Quoted passage
Honda CR-V (2012 - 2018)
2.0 i-VTEC S Auto 5dr 4 X 4
Very quiet, smooth ride, comfortable but with many aggravating minor design shortcomings
In 2003 Honda ran a series of adverts on the TV saying "Isn't it nice when things work as they should do?" (Do you remember the ball bearing rolling along and setting off all sorts of gadgetry?). I used to sit in front of the tele watching that advert thinking to myself – Yes, that absolutely describes my new CRV. What a wonderful, practical car that was. Nine years and 155,000 miles of trouble free motoring later I had my first big bill for putting something right and I said to myself: the time has come, all good things come to an end, she has to go.
I cannot get excited about cars. To me, cars and ironing boards are in the same category – they are bits of kit with a job to do. The only difference is that cars are a lot more expensive and more hassle prone.
So it was that I decided to take the coward's way out – buy another CRV and trust that Honda are still the masters of practicality. And so it was that I ordered a new CRV, the newest and latest model, even before it had arrived in the showrooms. Oh dear.
I ordered the most basic version for several reasons. The main one was that only the basic model has 17inch wheels (18 inch wheels might be OK on well-maintained main roads, 19 inch wheels might cope with the silky smooth boulevards of the French Riviera, but where I live the potholes and general state of the roads are horrendous and I need as much rubber as possible between me and the road). The other reason was that the gadgetry of the higher spec models seemed to offer nothing of practical advantage but increased the scope for things going wrong (probably expensively). The only exception was that the basic model does not have parking sensors fitted as standard but I had them fitted as an extra.
The new CRV is extraordinarily quiet, has a superbly smooth ride and is very comfortable to sit in. So 10 out of 10 for those. Having got the big things right, Honda have spoiled the enjoyment of the car by building in a host of minor aggravations. The new CRV is a long way from the world of " Isn't it nice when things work as they should do?".
The new CRV is highly geared and so gutless at 70mph going up even moderate inclines – I have to use the paddle shift to keep up with traffic on the motorway or to pull away smartly from traffic lights – not a major problem but it largely destroys the point of having an automatic. (Maybe the diesel versions perform better.)
In the old CRV, if I put my foot down, there was in instant response. With the new CRV it feels as if an awful lot of rubber bands need to tighten up before the car starts shifting. Ducking out of side roads in the rush hour has been replaced by endless patience waiting for a big enough gap to appear in the oncoming traffic.
The new CRV has electric steering. I still find the electric steering to be disconcerting as there is no feel for what the front wheels are doing – you have to turn the wheel, hope for the best and then wait for the car to turn as confirmation that the steering actually does something. This is a discomfort which has lessened but not disappeared through increased familiarity (a posh way of saying that if you can't do anything about it, you have to lump it).

Input records
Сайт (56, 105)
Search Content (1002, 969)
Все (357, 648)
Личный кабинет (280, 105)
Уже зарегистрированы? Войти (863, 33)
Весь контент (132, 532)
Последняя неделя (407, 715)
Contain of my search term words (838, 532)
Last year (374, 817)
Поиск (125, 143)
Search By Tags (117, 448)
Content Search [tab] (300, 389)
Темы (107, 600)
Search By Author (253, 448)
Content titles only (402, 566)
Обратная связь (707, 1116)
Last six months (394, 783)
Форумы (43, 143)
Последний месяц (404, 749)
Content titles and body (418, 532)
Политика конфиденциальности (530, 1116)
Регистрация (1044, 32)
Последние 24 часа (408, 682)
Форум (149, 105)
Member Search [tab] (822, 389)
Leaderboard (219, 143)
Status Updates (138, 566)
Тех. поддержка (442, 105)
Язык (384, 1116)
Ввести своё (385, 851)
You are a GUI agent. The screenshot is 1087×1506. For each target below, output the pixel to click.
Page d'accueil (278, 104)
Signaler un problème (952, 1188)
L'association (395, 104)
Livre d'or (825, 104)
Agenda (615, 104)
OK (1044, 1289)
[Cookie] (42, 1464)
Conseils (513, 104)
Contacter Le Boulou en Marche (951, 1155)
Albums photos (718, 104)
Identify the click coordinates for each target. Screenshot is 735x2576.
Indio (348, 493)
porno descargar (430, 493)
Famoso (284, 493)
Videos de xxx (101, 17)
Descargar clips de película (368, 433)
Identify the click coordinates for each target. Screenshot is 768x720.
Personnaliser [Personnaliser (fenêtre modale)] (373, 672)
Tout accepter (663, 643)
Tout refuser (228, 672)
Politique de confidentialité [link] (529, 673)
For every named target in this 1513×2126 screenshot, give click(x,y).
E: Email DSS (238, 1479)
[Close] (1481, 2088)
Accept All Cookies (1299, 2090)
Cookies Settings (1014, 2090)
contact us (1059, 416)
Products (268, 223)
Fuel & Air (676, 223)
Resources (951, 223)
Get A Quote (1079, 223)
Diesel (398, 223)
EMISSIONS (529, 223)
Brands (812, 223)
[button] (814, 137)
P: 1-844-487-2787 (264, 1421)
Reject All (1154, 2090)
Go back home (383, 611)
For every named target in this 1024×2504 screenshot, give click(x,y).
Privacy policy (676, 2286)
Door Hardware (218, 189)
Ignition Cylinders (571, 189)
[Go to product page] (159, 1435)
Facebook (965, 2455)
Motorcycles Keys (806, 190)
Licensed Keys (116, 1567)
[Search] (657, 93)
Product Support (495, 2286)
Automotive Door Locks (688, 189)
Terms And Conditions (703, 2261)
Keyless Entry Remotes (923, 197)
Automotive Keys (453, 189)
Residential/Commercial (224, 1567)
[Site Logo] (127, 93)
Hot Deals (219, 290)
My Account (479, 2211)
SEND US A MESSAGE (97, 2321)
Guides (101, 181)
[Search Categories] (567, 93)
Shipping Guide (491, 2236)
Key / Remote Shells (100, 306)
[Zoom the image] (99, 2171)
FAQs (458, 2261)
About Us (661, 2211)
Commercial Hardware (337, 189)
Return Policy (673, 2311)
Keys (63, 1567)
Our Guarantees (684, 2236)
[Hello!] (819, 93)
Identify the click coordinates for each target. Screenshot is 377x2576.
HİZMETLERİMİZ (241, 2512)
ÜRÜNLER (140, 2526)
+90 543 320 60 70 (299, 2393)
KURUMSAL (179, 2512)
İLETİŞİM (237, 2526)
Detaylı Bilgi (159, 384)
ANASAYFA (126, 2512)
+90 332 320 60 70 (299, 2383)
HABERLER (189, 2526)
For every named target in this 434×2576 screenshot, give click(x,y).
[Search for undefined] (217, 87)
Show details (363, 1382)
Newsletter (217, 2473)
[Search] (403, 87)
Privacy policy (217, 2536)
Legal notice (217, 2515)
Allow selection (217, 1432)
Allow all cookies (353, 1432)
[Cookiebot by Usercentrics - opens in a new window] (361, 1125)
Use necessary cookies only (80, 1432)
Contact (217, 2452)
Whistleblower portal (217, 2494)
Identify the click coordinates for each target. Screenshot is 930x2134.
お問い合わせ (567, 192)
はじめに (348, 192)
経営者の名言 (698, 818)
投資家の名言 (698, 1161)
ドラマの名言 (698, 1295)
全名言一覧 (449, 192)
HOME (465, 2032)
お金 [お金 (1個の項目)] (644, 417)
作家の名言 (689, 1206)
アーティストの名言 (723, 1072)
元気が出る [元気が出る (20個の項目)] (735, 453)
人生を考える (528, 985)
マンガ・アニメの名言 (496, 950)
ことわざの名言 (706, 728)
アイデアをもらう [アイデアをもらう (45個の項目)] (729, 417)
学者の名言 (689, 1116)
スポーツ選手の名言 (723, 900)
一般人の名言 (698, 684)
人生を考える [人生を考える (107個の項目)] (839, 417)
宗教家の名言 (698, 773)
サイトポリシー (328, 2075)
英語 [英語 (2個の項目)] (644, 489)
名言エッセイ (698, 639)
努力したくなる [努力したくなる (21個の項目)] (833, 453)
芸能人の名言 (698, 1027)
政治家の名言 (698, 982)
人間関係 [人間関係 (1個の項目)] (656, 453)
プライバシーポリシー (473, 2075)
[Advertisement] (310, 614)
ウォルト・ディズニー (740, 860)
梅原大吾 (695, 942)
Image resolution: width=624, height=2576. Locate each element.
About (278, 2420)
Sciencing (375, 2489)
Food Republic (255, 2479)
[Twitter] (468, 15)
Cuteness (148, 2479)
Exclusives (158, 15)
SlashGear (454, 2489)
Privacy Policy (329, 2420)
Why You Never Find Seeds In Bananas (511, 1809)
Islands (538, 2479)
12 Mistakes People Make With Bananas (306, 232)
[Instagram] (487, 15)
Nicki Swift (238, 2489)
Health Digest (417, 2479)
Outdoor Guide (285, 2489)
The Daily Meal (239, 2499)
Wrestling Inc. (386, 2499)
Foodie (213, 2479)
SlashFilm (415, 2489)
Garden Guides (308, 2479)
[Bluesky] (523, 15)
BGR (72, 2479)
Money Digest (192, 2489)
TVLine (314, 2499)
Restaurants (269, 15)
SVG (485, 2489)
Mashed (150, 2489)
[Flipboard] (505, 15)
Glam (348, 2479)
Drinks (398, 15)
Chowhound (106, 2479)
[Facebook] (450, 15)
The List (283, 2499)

Complete the following
a - In the listing, copy verbatim the lines from the one with "Diesel (398, 223)" up to and including the one with "Allow selection (217, 1432)".
b - Extend the Honda CR-V review from its last sentence.
The Honda CR-V review and the listing are unrelated pieces of material.

Answers provided
a -
Diesel (398, 223)
EMISSIONS (529, 223)
Brands (812, 223)
[button] (814, 137)
P: 1-844-487-2787 (264, 1421)
Reject All (1154, 2090)
Go back home (383, 611)
For every named target in this 1024×2504 screenshot, give click(x,y).
Privacy policy (676, 2286)
Door Hardware (218, 189)
Ignition Cylinders (571, 189)
[Go to product page] (159, 1435)
Facebook (965, 2455)
Motorcycles Keys (806, 190)
Licensed Keys (116, 1567)
[Search] (657, 93)
Product Support (495, 2286)
Automotive Door Locks (688, 189)
Terms And Conditions (703, 2261)
Keyless Entry Remotes (923, 197)
Automotive Keys (453, 189)
Residential/Commercial (224, 1567)
[Site Logo] (127, 93)
Hot Deals (219, 290)
My Account (479, 2211)
SEND US A MESSAGE (97, 2321)
Guides (101, 181)
[Search Categories] (567, 93)
Shipping Guide (491, 2236)
Key / Remote Shells (100, 306)
[Zoom the image] (99, 2171)
FAQs (458, 2261)
About Us (661, 2211)
Commercial Hardware (337, 189)
Return Policy (673, 2311)
Keys (63, 1567)
Our Guarantees (684, 2236)
[Hello!] (819, 93)
Identify the click coordinates for each target. Screenshot is 377x2576.
HİZMETLERİMİZ (241, 2512)
ÜRÜNLER (140, 2526)
+90 543 320 60 70 (299, 2393)
KURUMSAL (179, 2512)
İLETİŞİM (237, 2526)
Detaylı Bilgi (159, 384)
ANASAYFA (126, 2512)
+90 332 320 60 70 (299, 2383)
HABERLER (189, 2526)
For every named target in this 434×2576 screenshot, give click(x,y).
[Search for undefined] (217, 87)
Show details (363, 1382)
Newsletter (217, 2473)
[Search] (403, 87)
Privacy policy (217, 2536)
Legal notice (217, 2515)
Allow selection (217, 1432)

b -
The ignition key has three sections – for locking the car, unlocking it and unlocking the rear window. The three sections are separated by two small ridges. In the dark, in the pouring rain, it is all but impossible to distinguish one section from another. For someone wearing gloves, it would be impossible. Hence getting drenched (and infuriated) on several occasions so far.
Internal storage space is hopeless (particularly as compared with the old CRV).
The new CRV has
A glove box big enough to take the handbook but nothing else
A massive box at the back of the central console, so far back that it is impossible to see what is in the box while you are driving and so deep that whatever gets put in it will be lost forever from civilisation
A set of three cup holders on the central console covered by a flap which opens upwards and towards from the driver making it annoyingly difficult for the driver to use the cup holders. Also they are so small that they will not take regular size cups. Why have three useless holders taking the space where two proper sized ones could have been?
A tiny alcove big enough to take a very small amount of parking money
Small pockets built into the passenger doors (too small to take, say, an Ordnance Survey map).
A pocket at the base of the driver's door. It would be an interesting challenge to students studying design at University to design anything so simple as a pocket in the door of a car with the number of design defects that Honda has managed to achieve. The pocket is hard plastic, narrow and deep – so deep that anything at the bottom of the pocket is out of reach, or sometimes just within fingertip reach and other times can be pushed by the extremities of fingertip along the pocket to where the pocket is shallow enough to pull the object out by pressing it between fingertip and the side of the pocket in the hope of dragging it out of the pocket – unfortunately the pocket has sharp internal ridges which prevent anything being dragged out of the pocket. How could something so trivial as a pocket in a car door be such a cause of desperate frustration? That takes genius.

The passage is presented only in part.